- What needs to be done -
Check each line of the data for "agent", and copy the ones that have it.

- Source information -
•••

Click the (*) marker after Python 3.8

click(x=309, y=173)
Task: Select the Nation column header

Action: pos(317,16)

•••

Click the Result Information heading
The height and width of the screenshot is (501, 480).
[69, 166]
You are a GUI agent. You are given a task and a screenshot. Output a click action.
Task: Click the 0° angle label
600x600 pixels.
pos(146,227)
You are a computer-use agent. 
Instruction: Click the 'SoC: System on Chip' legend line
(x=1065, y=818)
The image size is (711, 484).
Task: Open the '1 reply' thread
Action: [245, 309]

•••

- Answer section -
You are a GUI agent. You are given a task and a screenshot. Output a click action.
You are a computer-use agent. 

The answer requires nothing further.